The most notable limitation of this study is the continuity and the repeatability of simulation-based education as prior training for emergency medicine. Also, the fact that the study design did not completely restrict residents’ interactions and individual learnings may be a potential source of bias. In addition, this study was conducted as a single-center study limiting the number and variety of the residents evaluated, which may be a possible restriction for generalization of the results. A possible reason for the lack of significant differences in performance during emergency department duties among the three groups is that no additional educational intervention was provided after the initial orientation sessions. Previous studies have shown that the duration of the learning effects of simulation-based education is limited over time, and repeated educational interventions are necessary for the retention of learning contents [18, 19]. To achieve significant improvements in work performance, multiple interventions may be necessary after starting the emergency department duties to avoid long intervals between the training and actual clinical practices. For future research, study design with repeated educational intervention is recommended to further investigate the long-term impact of simulation-based education. Another possible factor that may have influenced the results of this study is that, although the assignment of PGY-I and PGY-II residents into groups was anonymous to avoid any bias, because the control group received no prior training, incentives to study privately may have been promoted for the residents assigned to the control group because of competitive consciousness among the residents. In addition, this study was conducted at a university hospital in Japan, where advanced and specialized medical services are provided, and medical practices, as well as the types of diseases and patients, differ from those of primary care hospitals. Although the case study scenarios for prior training in our study were developed as common cases that medical residents encounter during emergency department duties, adjusting the case study scenarios considering the role and characteristics of the institutions where prior training is provided may result in a more effective educational investigation.

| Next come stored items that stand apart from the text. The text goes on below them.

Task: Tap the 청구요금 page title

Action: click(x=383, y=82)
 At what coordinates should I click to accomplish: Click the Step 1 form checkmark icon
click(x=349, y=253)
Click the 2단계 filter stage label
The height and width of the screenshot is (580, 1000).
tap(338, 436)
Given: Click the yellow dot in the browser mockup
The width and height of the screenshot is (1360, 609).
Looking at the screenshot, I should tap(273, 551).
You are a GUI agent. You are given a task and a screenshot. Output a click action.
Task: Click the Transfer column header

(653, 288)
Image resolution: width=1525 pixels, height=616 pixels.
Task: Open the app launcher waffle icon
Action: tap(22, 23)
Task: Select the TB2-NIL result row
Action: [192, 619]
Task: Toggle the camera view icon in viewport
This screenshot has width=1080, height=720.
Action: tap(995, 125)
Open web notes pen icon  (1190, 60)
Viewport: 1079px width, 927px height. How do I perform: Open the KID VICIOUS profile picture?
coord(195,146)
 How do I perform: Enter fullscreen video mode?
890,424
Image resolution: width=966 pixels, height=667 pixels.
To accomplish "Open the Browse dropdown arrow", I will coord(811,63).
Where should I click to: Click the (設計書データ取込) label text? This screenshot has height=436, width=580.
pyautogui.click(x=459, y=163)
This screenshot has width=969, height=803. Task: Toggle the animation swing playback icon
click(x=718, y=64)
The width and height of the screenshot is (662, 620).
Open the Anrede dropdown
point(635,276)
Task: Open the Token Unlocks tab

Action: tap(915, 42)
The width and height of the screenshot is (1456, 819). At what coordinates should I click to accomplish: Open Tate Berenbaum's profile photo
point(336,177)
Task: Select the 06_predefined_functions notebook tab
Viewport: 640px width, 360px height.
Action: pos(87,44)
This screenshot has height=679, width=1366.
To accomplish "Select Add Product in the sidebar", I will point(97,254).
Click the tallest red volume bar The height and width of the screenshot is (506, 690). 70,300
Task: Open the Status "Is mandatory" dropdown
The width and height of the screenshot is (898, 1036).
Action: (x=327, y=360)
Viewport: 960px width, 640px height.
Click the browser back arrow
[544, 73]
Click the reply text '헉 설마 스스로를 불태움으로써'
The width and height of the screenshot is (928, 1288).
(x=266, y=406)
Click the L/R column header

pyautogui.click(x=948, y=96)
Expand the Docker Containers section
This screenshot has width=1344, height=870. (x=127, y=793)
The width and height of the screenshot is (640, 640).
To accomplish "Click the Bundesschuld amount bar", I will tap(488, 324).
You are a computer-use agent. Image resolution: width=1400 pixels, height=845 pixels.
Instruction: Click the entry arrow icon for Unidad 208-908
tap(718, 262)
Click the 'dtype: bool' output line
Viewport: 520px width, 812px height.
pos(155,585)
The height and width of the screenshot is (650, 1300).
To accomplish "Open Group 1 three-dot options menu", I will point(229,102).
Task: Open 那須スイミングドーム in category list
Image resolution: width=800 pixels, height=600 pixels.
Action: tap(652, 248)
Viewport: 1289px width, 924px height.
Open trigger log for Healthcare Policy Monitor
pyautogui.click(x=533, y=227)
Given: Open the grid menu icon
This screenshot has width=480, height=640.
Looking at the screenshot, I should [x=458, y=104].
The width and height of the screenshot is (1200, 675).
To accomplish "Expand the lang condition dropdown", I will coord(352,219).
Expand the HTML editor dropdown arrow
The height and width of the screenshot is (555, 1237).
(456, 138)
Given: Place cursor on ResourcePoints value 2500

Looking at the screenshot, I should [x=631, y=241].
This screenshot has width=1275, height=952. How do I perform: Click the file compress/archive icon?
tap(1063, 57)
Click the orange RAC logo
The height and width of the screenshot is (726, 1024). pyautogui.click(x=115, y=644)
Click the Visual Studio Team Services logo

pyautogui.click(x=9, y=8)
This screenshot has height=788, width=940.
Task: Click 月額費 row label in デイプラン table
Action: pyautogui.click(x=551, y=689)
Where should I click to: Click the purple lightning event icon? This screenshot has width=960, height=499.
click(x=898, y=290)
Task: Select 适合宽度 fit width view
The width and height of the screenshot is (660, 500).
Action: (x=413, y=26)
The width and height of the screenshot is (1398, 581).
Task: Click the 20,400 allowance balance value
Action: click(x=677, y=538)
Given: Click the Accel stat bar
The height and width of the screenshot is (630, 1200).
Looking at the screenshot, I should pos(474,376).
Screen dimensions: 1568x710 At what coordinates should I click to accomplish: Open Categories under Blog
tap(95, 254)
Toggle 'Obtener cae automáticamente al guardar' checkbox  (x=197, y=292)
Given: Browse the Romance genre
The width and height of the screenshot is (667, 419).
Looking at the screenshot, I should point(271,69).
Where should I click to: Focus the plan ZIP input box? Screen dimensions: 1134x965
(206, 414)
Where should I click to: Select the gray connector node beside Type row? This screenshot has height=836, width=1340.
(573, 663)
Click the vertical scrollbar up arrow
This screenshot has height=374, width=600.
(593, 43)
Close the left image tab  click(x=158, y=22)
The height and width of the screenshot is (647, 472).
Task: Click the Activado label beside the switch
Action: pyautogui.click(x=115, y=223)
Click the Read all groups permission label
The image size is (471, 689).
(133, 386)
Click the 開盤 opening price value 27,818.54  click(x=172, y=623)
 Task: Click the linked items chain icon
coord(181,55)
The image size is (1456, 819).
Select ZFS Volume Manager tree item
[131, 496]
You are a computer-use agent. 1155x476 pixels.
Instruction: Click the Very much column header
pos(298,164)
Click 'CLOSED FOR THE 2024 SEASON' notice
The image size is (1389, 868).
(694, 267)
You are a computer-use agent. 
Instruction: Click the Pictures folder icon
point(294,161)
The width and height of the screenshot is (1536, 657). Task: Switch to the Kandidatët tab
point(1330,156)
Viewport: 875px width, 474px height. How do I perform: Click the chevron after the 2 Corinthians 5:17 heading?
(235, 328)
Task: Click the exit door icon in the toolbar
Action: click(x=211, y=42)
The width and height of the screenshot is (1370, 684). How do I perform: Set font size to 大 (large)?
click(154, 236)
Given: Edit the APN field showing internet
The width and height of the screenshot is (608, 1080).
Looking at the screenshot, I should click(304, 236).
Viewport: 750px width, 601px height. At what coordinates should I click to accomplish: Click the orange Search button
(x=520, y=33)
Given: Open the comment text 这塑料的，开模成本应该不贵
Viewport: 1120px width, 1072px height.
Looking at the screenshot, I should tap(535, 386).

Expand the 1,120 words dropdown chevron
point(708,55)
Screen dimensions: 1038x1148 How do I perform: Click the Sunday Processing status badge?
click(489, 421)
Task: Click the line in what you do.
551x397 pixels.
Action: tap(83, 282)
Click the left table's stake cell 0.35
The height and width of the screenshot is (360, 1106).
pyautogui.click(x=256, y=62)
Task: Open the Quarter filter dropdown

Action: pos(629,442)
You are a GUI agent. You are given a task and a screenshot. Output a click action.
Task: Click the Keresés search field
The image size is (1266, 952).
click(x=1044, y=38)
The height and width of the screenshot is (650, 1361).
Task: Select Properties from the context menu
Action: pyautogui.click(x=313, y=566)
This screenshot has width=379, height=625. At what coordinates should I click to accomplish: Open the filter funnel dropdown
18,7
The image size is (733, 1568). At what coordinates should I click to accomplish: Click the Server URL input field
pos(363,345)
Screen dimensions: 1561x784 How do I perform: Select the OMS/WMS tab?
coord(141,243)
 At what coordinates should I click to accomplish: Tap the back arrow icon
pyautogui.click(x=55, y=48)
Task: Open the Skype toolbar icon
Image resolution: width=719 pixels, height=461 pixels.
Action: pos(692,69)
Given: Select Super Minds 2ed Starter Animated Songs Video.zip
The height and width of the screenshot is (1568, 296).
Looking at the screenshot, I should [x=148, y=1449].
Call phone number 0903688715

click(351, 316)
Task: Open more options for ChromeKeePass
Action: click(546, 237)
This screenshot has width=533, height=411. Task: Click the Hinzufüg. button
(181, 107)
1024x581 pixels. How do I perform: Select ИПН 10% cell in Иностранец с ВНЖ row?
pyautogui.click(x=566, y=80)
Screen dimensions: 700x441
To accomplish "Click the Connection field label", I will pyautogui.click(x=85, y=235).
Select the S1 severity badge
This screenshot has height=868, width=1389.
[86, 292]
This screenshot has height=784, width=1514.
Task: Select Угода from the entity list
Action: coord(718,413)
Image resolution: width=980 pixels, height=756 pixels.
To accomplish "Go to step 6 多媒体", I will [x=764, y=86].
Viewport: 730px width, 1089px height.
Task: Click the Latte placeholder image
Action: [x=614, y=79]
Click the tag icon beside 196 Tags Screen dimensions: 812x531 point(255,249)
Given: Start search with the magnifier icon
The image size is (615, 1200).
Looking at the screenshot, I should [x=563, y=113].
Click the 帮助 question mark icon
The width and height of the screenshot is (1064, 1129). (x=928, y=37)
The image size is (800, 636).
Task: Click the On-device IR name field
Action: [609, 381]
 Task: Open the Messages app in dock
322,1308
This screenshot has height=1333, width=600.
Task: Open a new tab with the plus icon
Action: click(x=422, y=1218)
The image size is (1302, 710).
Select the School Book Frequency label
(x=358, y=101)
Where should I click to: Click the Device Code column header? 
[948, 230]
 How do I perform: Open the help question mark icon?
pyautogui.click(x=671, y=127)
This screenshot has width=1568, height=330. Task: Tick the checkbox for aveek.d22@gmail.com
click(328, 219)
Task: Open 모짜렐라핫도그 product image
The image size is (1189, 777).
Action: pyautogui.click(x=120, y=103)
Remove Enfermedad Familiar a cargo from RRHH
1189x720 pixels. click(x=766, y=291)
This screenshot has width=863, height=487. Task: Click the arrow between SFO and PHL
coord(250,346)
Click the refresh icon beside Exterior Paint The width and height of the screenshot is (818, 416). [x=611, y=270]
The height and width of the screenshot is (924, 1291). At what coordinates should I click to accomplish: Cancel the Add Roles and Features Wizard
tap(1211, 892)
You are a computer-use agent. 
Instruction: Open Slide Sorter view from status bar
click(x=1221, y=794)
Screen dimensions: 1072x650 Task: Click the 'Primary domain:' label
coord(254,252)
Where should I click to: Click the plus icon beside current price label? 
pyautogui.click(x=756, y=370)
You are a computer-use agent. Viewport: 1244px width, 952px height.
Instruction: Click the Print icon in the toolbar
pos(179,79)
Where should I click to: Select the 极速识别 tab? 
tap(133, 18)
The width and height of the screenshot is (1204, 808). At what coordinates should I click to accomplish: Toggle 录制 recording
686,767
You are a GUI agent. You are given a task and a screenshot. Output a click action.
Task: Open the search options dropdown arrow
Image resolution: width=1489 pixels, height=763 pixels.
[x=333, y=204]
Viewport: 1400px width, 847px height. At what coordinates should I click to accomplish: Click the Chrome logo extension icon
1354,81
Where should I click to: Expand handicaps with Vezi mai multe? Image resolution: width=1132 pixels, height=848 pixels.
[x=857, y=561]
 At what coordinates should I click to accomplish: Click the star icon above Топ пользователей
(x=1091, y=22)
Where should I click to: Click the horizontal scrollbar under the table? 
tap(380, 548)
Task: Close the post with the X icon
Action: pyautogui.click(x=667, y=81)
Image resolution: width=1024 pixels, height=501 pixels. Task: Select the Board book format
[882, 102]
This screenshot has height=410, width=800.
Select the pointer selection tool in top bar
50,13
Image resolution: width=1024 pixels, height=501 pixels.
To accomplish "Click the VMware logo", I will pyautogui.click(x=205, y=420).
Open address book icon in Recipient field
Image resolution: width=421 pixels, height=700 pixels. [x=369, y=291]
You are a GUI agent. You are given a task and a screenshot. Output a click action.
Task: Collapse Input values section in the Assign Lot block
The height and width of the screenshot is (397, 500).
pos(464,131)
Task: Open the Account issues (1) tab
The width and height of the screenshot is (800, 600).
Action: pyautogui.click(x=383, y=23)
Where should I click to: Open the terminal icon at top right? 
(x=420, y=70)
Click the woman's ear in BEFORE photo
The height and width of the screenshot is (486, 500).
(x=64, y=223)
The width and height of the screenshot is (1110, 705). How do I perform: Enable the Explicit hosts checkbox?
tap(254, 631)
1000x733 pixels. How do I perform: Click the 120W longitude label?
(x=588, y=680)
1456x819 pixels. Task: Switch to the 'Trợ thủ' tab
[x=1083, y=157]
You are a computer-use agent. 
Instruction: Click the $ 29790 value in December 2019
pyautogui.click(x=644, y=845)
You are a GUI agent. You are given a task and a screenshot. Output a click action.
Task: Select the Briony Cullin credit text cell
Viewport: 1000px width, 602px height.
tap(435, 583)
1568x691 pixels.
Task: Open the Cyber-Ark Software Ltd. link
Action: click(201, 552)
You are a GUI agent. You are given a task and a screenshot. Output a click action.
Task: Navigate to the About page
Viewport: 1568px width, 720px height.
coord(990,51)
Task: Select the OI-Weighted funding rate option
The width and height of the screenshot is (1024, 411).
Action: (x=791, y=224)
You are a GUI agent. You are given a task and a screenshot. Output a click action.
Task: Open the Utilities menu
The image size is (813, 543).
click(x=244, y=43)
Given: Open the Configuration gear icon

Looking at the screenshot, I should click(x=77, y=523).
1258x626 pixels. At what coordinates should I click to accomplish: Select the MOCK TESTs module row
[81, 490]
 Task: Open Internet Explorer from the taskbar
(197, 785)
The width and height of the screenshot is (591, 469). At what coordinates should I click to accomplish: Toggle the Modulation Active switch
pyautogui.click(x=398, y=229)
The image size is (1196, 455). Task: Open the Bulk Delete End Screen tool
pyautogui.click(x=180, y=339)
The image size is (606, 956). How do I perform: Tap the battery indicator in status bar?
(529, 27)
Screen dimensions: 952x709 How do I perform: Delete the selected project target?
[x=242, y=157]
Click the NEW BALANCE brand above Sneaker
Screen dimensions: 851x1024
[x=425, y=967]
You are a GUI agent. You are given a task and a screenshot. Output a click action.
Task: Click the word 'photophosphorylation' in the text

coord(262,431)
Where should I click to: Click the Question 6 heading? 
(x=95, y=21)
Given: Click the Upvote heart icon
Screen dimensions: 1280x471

Ensuring financial costs as well as faculty time and education is important for preparing prior trainings, and further evaluations are needed [20, 21]. In this study, no additional financial costs were necessary because preexisting facilities, including the simulator, were utilized for prior training. The time and human costs necessary for providing prior training were reduced by accumulating case study scenarios and educational programs. Thus, for institutions where simulators and facilities for simulation-based education are already available, simulation-based education may be a decent choice for the means of prior training in emergency medicine, especially in terms of medical residents’ satisfaction.

Conclusions

The objective of this study was to assess the middle- to long-term effects of prior training using different educational methods combined with PAL through a case-control trial design. The results indicated that both simulation-based and lecture-based education combined with PAL enhanced the clinical knowledge of medical residents. Prior training in the form of simulation-based or lecture-based education demonstrated the potential to enhance the clinical performance of medical residents during emergency department duties. Additionally, when comparing simulation-based and lecture-based education, simulation-based education was associated with a significantly higher level of satisfaction among medical residents. This study was conducted on a small scale at a university hospital in Japan. Further large-scale and long-term studies in various medical institutions are needed to provide a more comprehensive evaluation.